Aim :: Can you repeat the lines of the records below word for word, from the line containing "How do I perform: Click the export" through the line containing "pyautogui.click(x=311, y=390)", with both of those lines included?

(Data records)
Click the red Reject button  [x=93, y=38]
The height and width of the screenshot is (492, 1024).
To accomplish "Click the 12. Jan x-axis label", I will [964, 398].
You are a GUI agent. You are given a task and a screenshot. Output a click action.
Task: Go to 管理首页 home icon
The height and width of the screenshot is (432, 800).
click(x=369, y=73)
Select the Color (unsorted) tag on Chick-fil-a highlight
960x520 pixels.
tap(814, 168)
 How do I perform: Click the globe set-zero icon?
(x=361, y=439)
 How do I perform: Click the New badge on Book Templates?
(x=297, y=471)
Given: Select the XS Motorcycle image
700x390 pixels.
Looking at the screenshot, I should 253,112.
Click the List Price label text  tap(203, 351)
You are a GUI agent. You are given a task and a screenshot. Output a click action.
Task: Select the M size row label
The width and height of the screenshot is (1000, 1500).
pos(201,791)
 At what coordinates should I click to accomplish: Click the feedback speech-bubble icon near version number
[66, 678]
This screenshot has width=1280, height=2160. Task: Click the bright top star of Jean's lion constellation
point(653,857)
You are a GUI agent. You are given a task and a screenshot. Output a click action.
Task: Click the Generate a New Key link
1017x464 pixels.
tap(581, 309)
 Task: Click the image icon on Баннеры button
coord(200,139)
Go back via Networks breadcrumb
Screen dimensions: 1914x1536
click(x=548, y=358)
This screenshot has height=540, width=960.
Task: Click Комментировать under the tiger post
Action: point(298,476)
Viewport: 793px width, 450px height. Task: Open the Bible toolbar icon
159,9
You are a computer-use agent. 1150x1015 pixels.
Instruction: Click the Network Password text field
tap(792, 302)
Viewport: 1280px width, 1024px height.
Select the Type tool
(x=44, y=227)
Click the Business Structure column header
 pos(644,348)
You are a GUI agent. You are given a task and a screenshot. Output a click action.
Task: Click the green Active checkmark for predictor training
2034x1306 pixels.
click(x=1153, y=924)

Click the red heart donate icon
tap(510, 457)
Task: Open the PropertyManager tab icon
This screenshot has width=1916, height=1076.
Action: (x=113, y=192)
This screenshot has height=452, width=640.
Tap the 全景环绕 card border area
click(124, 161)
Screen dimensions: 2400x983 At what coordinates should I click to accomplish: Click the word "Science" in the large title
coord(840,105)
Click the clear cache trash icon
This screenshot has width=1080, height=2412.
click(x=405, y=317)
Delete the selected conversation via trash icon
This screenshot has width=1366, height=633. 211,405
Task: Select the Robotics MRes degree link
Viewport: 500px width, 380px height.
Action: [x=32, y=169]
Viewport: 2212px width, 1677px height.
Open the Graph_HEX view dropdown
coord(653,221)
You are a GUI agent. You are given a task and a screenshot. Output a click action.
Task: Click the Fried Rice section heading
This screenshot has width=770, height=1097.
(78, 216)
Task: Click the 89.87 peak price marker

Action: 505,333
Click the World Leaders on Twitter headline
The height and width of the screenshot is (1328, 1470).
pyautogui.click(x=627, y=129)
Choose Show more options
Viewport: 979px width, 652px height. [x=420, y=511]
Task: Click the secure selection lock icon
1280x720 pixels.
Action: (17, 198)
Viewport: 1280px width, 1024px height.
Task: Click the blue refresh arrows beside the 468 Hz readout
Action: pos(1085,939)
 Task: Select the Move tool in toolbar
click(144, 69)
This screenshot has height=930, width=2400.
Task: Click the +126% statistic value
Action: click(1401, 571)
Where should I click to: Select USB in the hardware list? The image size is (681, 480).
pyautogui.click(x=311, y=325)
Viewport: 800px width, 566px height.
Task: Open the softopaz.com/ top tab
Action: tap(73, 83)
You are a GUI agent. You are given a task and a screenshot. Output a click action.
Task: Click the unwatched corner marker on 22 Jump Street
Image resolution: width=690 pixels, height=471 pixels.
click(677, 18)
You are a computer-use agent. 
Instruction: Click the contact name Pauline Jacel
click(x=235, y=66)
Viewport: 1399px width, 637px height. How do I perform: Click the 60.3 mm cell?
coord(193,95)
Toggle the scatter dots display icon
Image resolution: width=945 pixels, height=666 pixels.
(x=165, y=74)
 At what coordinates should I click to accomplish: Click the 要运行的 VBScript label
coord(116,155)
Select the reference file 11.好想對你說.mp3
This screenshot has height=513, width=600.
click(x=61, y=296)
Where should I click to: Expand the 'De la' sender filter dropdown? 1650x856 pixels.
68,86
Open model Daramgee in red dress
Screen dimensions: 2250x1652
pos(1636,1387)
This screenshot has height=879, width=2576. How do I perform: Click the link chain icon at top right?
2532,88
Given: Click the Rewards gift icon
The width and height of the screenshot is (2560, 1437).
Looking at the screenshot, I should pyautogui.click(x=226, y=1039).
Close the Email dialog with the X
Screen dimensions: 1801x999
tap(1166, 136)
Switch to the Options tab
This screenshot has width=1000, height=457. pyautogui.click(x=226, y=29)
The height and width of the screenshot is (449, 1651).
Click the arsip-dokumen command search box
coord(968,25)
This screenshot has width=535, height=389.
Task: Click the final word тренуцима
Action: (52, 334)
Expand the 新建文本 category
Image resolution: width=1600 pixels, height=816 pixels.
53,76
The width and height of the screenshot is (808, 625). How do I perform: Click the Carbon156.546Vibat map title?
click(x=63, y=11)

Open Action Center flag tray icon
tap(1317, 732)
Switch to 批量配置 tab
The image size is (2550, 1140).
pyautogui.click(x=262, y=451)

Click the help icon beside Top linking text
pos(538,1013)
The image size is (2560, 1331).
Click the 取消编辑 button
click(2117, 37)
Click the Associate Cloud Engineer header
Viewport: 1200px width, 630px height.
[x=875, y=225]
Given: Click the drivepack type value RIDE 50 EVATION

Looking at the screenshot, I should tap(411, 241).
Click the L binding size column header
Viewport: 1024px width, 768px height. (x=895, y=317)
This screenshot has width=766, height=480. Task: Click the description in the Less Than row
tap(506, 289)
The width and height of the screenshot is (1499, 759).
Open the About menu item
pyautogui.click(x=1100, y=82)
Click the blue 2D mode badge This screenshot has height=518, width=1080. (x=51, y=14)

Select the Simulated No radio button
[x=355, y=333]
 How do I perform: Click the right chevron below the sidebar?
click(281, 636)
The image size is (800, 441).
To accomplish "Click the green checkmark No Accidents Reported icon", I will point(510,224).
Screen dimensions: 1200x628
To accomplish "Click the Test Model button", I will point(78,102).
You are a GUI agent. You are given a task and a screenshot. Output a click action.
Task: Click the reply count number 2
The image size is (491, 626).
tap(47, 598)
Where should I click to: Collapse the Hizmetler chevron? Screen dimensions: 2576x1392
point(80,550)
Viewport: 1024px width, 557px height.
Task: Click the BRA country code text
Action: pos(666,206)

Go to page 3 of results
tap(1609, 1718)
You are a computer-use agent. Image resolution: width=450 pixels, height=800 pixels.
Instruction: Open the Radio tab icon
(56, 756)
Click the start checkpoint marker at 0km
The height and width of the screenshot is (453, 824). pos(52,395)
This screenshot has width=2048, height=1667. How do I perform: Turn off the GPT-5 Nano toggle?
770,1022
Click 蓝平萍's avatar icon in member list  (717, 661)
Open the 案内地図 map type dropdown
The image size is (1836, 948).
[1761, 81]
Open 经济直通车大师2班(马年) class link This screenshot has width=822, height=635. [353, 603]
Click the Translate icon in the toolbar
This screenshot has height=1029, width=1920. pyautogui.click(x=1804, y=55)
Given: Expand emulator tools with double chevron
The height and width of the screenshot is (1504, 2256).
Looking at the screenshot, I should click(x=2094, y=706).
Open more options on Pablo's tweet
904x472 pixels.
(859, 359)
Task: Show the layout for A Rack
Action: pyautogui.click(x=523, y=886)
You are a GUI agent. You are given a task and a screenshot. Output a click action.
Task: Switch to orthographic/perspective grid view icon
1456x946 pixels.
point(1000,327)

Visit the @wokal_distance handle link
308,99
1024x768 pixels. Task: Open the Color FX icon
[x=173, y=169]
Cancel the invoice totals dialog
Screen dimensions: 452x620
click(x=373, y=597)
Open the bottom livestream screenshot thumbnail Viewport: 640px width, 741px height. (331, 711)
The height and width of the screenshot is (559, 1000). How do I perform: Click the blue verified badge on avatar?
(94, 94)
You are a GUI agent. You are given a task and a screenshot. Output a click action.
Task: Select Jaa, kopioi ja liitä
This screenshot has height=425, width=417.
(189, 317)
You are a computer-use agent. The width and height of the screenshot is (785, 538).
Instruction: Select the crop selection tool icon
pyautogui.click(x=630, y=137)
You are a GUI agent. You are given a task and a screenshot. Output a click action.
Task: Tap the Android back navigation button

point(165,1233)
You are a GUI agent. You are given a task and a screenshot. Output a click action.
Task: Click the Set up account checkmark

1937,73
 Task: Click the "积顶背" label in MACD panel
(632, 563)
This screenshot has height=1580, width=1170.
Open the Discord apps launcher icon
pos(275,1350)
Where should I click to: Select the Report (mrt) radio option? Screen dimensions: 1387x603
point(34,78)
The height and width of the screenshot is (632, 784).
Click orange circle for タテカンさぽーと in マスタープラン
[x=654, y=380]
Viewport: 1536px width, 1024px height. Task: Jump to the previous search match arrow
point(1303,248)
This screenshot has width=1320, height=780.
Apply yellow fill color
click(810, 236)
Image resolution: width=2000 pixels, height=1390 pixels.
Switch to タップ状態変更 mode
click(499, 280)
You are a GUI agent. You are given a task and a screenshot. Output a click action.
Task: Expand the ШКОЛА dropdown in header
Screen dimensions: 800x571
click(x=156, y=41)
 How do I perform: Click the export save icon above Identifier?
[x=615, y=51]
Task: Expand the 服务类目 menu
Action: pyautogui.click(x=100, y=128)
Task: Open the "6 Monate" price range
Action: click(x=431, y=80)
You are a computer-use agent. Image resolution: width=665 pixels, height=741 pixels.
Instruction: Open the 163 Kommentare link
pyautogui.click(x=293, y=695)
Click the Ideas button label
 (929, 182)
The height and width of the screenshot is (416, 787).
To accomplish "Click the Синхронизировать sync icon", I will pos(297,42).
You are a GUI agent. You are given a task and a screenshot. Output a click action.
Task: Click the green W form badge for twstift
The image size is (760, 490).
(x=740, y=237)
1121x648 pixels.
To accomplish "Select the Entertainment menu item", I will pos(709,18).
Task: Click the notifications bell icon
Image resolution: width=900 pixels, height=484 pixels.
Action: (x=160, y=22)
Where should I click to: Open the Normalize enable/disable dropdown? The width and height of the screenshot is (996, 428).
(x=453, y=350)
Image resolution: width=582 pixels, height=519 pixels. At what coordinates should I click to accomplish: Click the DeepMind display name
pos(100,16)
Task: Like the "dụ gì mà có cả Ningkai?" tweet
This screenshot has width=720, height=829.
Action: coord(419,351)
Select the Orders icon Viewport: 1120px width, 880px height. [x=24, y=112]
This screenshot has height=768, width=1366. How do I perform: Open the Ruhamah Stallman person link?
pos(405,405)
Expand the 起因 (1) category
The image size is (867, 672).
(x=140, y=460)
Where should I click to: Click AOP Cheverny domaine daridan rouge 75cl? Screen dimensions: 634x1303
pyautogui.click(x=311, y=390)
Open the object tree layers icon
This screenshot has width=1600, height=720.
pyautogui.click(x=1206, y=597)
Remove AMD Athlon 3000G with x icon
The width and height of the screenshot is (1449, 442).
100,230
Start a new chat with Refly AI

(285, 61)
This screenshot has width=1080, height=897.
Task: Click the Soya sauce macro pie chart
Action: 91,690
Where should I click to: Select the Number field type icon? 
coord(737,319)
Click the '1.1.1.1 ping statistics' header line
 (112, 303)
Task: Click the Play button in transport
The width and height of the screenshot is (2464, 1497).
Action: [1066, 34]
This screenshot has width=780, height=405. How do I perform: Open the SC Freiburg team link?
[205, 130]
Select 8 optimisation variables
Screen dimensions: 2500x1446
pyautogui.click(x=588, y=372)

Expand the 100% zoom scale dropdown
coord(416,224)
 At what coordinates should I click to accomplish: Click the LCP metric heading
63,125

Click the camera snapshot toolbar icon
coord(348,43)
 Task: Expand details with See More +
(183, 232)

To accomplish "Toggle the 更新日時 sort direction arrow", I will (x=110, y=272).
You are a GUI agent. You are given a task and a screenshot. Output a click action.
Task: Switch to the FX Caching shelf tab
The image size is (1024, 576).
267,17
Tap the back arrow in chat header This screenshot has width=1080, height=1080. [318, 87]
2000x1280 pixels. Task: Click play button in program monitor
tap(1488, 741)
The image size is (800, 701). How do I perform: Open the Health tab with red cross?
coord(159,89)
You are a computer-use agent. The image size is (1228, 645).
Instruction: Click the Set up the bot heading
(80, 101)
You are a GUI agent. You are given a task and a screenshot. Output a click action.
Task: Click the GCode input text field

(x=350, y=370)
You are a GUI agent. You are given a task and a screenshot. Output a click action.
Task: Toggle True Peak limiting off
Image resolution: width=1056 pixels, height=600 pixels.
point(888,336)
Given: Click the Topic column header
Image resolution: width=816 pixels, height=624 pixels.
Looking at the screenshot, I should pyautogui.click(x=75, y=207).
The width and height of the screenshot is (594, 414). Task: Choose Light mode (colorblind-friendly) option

In response ::
 How do I perform: Click the export save icon above Identifier?
[x=615, y=51]
Task: Expand the 服务类目 menu
Action: pyautogui.click(x=100, y=128)
Task: Open the "6 Monate" price range
Action: click(x=431, y=80)
You are a computer-use agent. Image resolution: width=665 pixels, height=741 pixels.
Instruction: Open the 163 Kommentare link
pyautogui.click(x=293, y=695)
Click the Ideas button label
 (929, 182)
The height and width of the screenshot is (416, 787).
To accomplish "Click the Синхронизировать sync icon", I will pos(297,42).
You are a GUI agent. You are given a task and a screenshot. Output a click action.
Task: Click the green W form badge for twstift
The image size is (760, 490).
(x=740, y=237)
1121x648 pixels.
To accomplish "Select the Entertainment menu item", I will pos(709,18).
Task: Click the notifications bell icon
Image resolution: width=900 pixels, height=484 pixels.
Action: (x=160, y=22)
Where should I click to: Open the Normalize enable/disable dropdown? The width and height of the screenshot is (996, 428).
(x=453, y=350)
Image resolution: width=582 pixels, height=519 pixels. At what coordinates should I click to accomplish: Click the DeepMind display name
pos(100,16)
Task: Like the "dụ gì mà có cả Ningkai?" tweet
This screenshot has width=720, height=829.
Action: coord(419,351)
Select the Orders icon Viewport: 1120px width, 880px height. [x=24, y=112]
This screenshot has height=768, width=1366. How do I perform: Open the Ruhamah Stallman person link?
pos(405,405)
Expand the 起因 (1) category
The image size is (867, 672).
(x=140, y=460)
Where should I click to: Click AOP Cheverny domaine daridan rouge 75cl? Screen dimensions: 634x1303
pyautogui.click(x=311, y=390)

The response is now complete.